Damning words. After all, this recommendation from the PACE study had been gospel for nearly 20 years, based on data collected from several research centers around the globe. One of those centers was here in Chicago, where a DePaul professor and a Rush University-based internist had enrolled dozens of CFS patients, including several of mine. They wrote a book, joining others at the time, whose basic premise was that finally a treatment for CFS had been found.
Were life so simple!
As the name implies, CFS is a disorder whose essential feature is persistent, unexplained exhaustion. A frequent accompanying (but not inevitable) symptom is widespread muscle aching, prompting some researchers to rename the condition fibromyalgia-chronic fatigue syndrome. Other symptoms occasionally include poor memory (brain fog), headaches, depression, sore throat, and fevers.
A dispiriting history of CFS
CFS first came into prominence during the 1980s, when it was dubbed the “yuppie flu” because many sufferers were career-driven, hard-working young people who had developed a flulike illness that simply would not go away. As doctors looked for a specific cause, hoping to discover some magic-bullet cure, nothing revealed itself. Jacob Teitelbaum, MD, author of From Fatigued to Fantastic, remarked that every month a new villain turned up (Epstein-Barr virus, cytomegalovirus, candida, herpes, and a dozen others), none of which held up under serious scrutiny.
The much-revered Mayo Clinic was initially willing to take on CFS-fibro patients, but after a few years and a stream of failures (i.e., no positive test results) they couldn’t offer much. Like everyone else, they suggested a course of antidepressants, pain meds, psychostimulants, supportive psychotherapy, and physical therapy. In recent years, Mayo has turned down most CFS patients, telling them Rochester could do little more than what could be accomplished on the patients’ own turf.
Over time, the alternative medical community added Chinese medicine, herbs, nutritional supplements, chiropractic, and a dozen other modalities and therapies. And again, no real results.
The findings in the DePaul study were replicated in other CFS/fibro studies. CFS patients were enrolled and dozens of tests were ordered, all with negative results. Then the patients were divided into four groups:
Group One received cognitive behavioral therapy (CBT), in which negative patterns of thought and behavior are challenged and, with therapy, changed. Here’s a super-simplification of how CBT might approach a CFS sufferer: Let’s work on mental exercises to change how you perceive fatigue. Let’s talk about what you can do every day to get better. The main advantage is that your course of CBT will be short (a few weeks) as opposed to standard psychotherapy, which might continue through your entire incarnation. (The original, and much simpler, form of CBT was actually begun in 19th century France by psychologist Emile Coue. You’ve heard it before. “Every day, in every way, I am getting better and better.”)
Group Two received graded exercise.

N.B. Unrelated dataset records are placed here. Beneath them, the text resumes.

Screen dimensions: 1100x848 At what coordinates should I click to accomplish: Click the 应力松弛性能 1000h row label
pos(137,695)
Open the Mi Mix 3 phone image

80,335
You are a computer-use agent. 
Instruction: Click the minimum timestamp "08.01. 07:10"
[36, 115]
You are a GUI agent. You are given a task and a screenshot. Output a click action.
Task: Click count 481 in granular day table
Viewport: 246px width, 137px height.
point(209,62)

This is exactly what it sounds like. “We know you’re tired,” says the well-meaning physical therapist, “Just do a little movement today, a little more tomorrow, and in a few weeks you’ll be almost back to normal.”

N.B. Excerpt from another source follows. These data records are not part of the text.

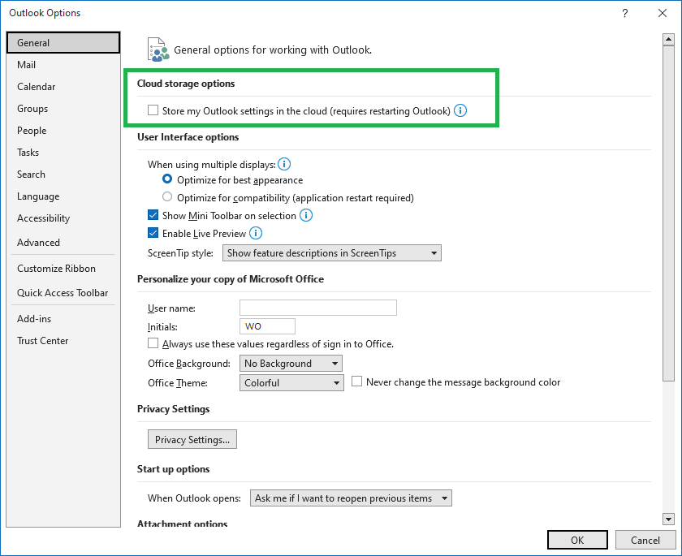Viewport: 682px width, 556px height.
Task: Check Never change the message background color
Action: click(x=356, y=381)
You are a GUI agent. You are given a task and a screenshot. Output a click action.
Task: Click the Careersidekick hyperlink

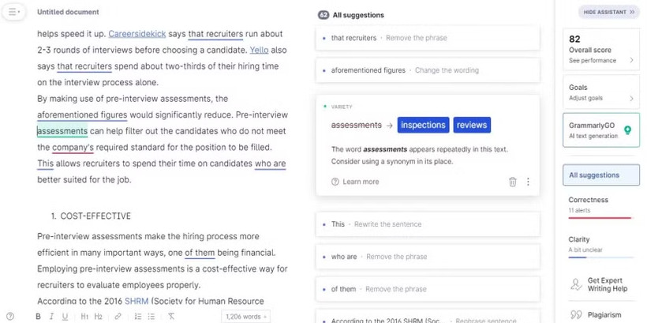pyautogui.click(x=137, y=34)
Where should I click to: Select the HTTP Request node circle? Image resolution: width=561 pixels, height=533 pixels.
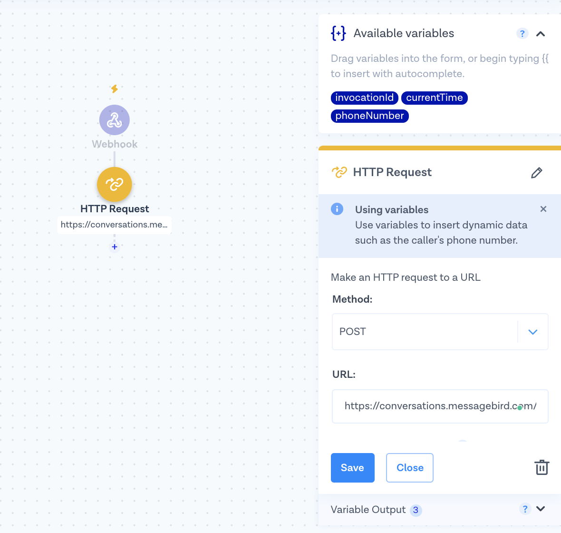pyautogui.click(x=114, y=184)
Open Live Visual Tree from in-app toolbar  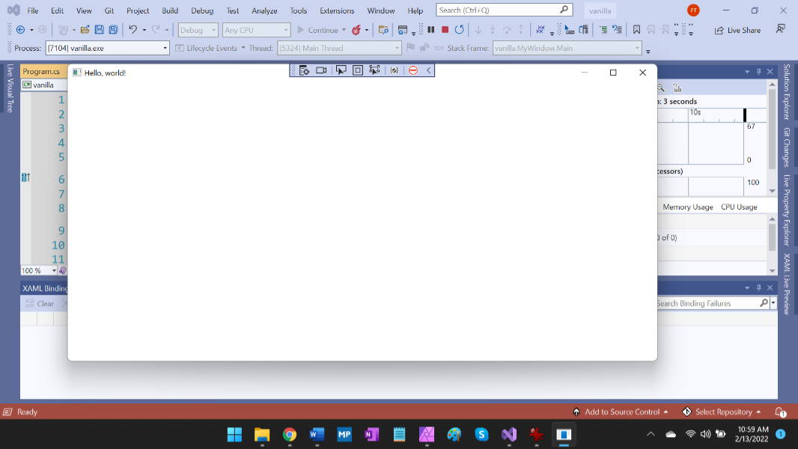[305, 70]
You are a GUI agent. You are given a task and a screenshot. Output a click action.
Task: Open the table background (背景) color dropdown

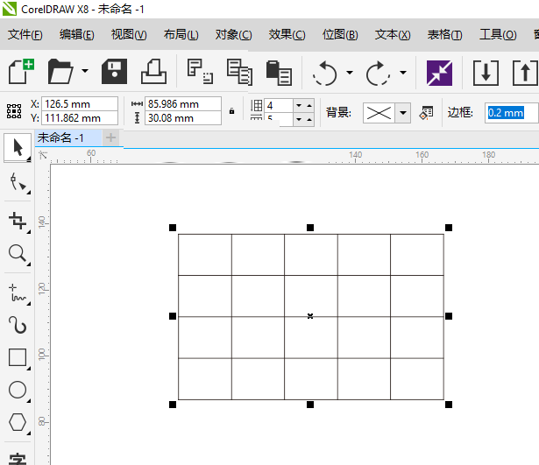pos(402,112)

Group Three received both CBT and graded exercise.
Group Four received nothing.
The winner was Group Three. The greatest improvement seemed to occur by using a combination of graded exercise and CBT.
Until now
As the author of this NYT op-ed writes, “The improvement rates and other reported findings were based largely on patients’ subjective self-ratings, which are vulnerable to bias. In contrast, none of the trial’s objective measures supported the claims of treatment success.”

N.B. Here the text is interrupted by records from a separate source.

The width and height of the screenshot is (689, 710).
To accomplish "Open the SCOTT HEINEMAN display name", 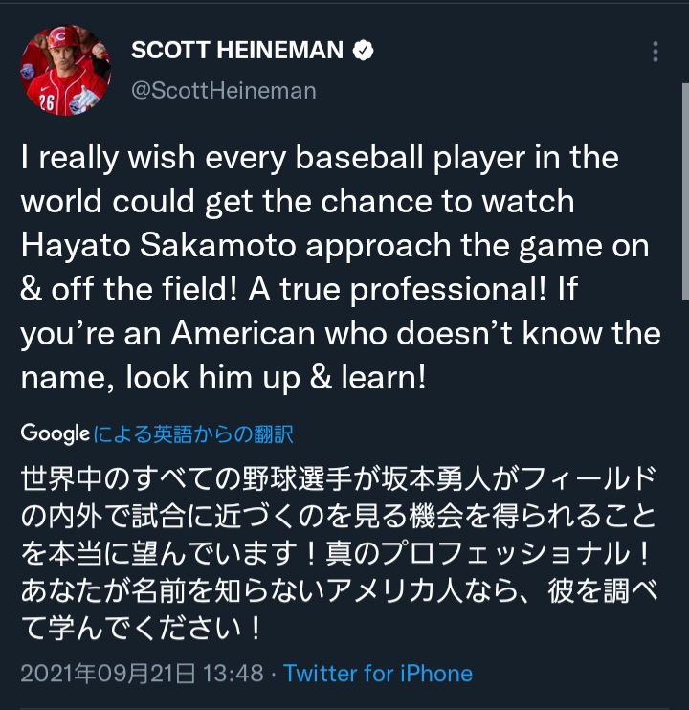I will 237,52.
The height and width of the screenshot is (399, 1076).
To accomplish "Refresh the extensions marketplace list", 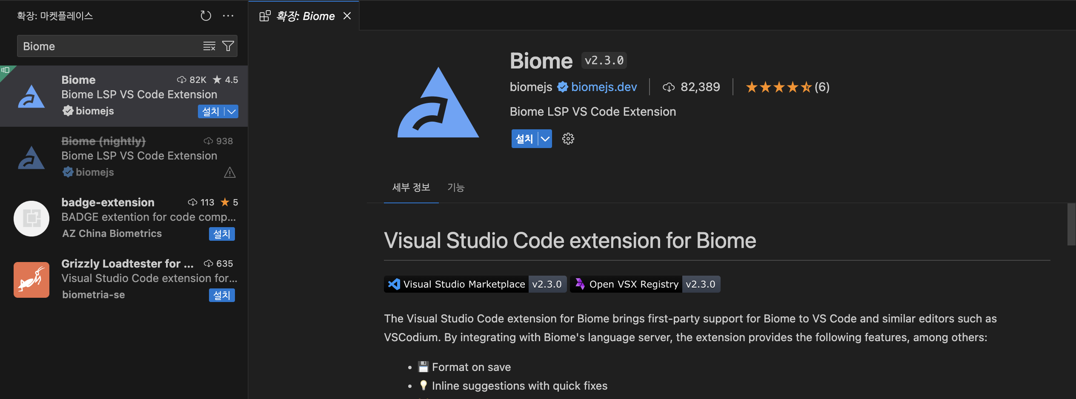I will 206,16.

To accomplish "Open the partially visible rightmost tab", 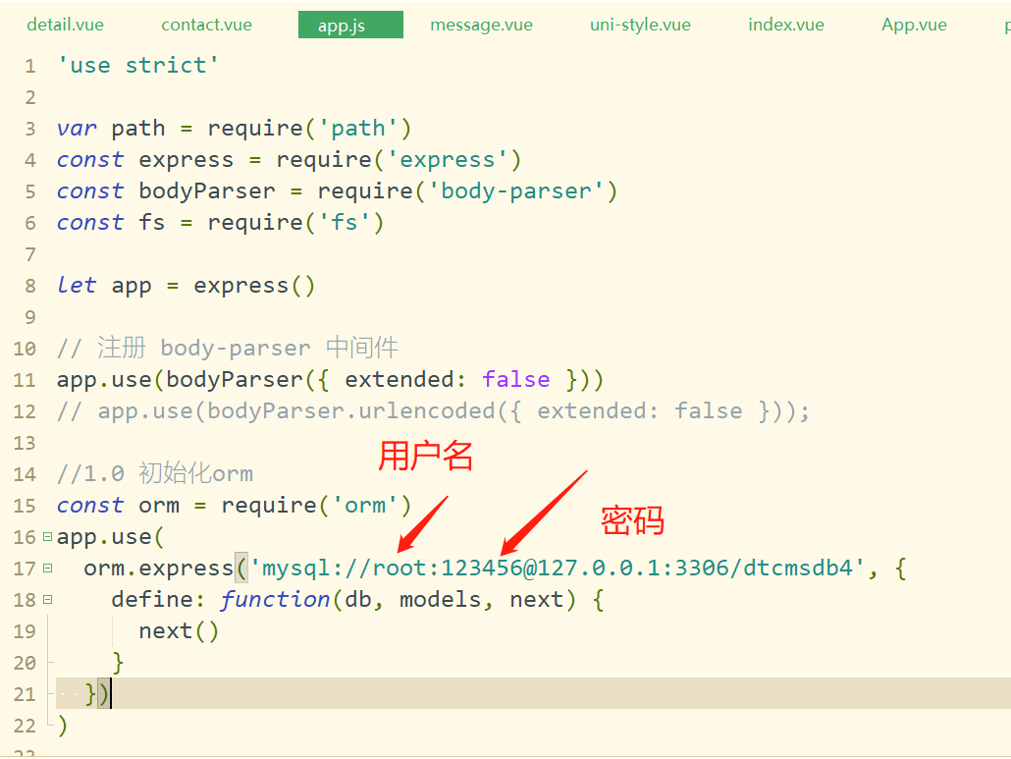I will pyautogui.click(x=1006, y=25).
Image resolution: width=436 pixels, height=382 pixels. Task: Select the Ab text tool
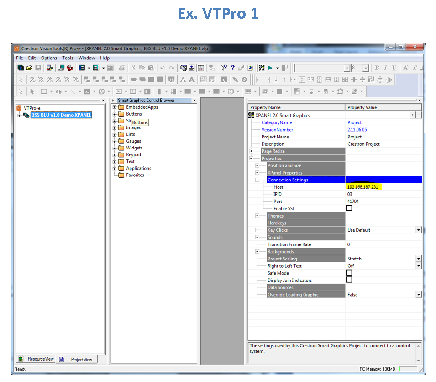58,91
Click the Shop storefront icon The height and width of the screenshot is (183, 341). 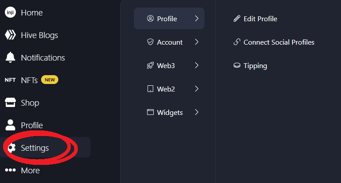(x=10, y=103)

With this latest re-evaluation of the PACE study, it’s clear you could spend many mind-bending weeks with a CBT therapist and many exhausting months slogging through graded exercise, but in the long run it turns out that you’ll not be much better than when you started.
Obviously, this is important news and a perfect example of medical flip-flopping. Well over one million CFS sufferers have been participating in this CBT-graded exercise combo. A majority of participating patients suspected no improvement, but when their specialist emphasized that this approach was the only one that actually produced results, patients dutifully persisted.
I never thought much of the CBT-exercise approach. It rang too much of the old saw, “We can’t find anything wrong with you, so it must somehow be your fault. You’ve been lying around for months or even years so your muscles have turned to JELL-O. Day in and day out, you think about how sick you are, so let’s do some quick-fix psychotherapy and get those muscles toned.”
In other words, when all else fails, blame the patient.
WholeHealth Chicago’s approach to CFS
Here’s what we do for people with CFS, with or without its fibromyalgia component,
at WholeHealth Chicago.
First, most patients arrive with a lot of lab tests that fill anything from a couple of thick binders to an entire wheelie suitcase. Most tests are the same-old, but we look for subtle abnormalities, like a normal thyroid test result that’s hanging onto its normal status by its fingernails. We give treatments that shift the patient’s thyroid and adrenal function to the upper-normal range.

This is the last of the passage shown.